• _Goal of the exercise_
What is needed is an exact copy of every entry below.

Saved entries
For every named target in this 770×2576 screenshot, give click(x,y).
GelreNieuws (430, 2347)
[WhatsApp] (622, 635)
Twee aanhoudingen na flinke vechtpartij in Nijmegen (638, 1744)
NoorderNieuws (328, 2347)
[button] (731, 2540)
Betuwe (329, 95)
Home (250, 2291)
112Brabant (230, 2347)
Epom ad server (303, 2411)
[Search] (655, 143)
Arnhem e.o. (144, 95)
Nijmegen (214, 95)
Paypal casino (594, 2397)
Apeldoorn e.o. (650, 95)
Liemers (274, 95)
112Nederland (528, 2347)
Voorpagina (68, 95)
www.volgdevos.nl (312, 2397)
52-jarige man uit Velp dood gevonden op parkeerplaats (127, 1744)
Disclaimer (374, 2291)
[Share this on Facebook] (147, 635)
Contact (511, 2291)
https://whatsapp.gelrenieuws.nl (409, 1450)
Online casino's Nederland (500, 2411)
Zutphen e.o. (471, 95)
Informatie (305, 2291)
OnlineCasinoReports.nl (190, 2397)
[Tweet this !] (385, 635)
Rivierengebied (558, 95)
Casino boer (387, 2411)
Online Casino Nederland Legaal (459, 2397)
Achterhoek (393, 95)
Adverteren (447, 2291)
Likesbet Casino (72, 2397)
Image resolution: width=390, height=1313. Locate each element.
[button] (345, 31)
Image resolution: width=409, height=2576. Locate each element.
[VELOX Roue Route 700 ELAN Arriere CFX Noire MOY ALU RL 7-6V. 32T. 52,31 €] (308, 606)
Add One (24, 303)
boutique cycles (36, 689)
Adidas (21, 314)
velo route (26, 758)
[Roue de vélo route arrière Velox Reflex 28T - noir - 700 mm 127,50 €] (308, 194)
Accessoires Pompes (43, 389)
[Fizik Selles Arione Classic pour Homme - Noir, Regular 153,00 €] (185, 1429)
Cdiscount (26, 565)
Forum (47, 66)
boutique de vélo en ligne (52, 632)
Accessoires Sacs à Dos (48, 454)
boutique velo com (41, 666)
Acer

• _Your solution_
For every named target in this 770×2576 screenshot, give click(x,y).
GelreNieuws (430, 2347)
[WhatsApp] (622, 635)
Twee aanhoudingen na flinke vechtpartij in Nijmegen (638, 1744)
NoorderNieuws (328, 2347)
[button] (731, 2540)
Betuwe (329, 95)
Home (250, 2291)
112Brabant (230, 2347)
Epom ad server (303, 2411)
[Search] (655, 143)
Arnhem e.o. (144, 95)
Nijmegen (214, 95)
Paypal casino (594, 2397)
Apeldoorn e.o. (650, 95)
Liemers (274, 95)
112Nederland (528, 2347)
Voorpagina (68, 95)
www.volgdevos.nl (312, 2397)
52-jarige man uit Velp dood gevonden op parkeerplaats (127, 1744)
Disclaimer (374, 2291)
[Share this on Facebook] (147, 635)
Contact (511, 2291)
https://whatsapp.gelrenieuws.nl (409, 1450)
Online casino's Nederland (500, 2411)
Zutphen e.o. (471, 95)
Informatie (305, 2291)
OnlineCasinoReports.nl (190, 2397)
[Tweet this !] (385, 635)
Rivierengebied (558, 95)
Casino boer (387, 2411)
Online Casino Nederland Legaal (459, 2397)
Achterhoek (393, 95)
Adverteren (447, 2291)
Likesbet Casino (72, 2397)
Image resolution: width=390, height=1313. Locate each element.
[button] (345, 31)
Image resolution: width=409, height=2576. Locate each element.
[VELOX Roue Route 700 ELAN Arriere CFX Noire MOY ALU RL 7-6V. 32T. 52,31 €] (308, 606)
Add One (24, 303)
boutique cycles (36, 689)
Adidas (21, 314)
velo route (26, 758)
[Roue de vélo route arrière Velox Reflex 28T - noir - 700 mm 127,50 €] (308, 194)
Accessoires Pompes (43, 389)
[Fizik Selles Arione Classic pour Homme - Noir, Regular 153,00 €] (185, 1429)
Cdiscount (26, 565)
Forum (47, 66)
boutique de vélo en ligne (52, 632)
Accessoires Sacs à Dos (48, 454)
boutique velo com (41, 666)
Acer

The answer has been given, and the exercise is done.